------ PROVIDED INFORMATION
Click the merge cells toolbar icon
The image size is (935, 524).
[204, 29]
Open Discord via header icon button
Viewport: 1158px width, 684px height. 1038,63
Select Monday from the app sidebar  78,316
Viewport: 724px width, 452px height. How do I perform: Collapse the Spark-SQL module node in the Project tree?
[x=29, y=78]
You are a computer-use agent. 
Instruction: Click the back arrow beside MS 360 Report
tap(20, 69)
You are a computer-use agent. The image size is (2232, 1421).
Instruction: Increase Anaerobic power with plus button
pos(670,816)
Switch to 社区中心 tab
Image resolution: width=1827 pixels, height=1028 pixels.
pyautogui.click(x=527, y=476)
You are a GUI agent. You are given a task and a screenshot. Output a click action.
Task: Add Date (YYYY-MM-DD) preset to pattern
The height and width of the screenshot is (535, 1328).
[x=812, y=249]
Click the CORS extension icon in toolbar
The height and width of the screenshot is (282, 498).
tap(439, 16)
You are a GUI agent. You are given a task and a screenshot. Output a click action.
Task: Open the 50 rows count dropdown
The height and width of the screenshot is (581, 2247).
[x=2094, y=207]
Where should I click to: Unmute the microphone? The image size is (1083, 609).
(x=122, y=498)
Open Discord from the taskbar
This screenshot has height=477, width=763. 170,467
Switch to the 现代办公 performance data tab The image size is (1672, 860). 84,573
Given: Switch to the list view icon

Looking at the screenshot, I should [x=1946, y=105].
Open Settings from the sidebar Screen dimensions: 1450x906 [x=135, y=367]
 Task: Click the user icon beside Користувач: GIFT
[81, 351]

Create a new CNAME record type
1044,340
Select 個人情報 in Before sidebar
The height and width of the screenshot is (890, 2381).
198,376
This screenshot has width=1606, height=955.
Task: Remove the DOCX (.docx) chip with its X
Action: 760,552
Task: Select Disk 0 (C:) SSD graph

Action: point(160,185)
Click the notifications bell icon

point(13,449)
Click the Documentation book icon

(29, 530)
------------
The entries above hold a line with "Viewport: 724px width, 452px" and a later line with "You are a computer-use agent. The". Write out exactly those lines and all lines between, nothing more.

Viewport: 724px width, 452px height. How do I perform: Collapse the Spark-SQL module node in the Project tree?
[x=29, y=78]
You are a computer-use agent. 
Instruction: Click the back arrow beside MS 360 Report
tap(20, 69)
You are a computer-use agent. The image size is (2232, 1421).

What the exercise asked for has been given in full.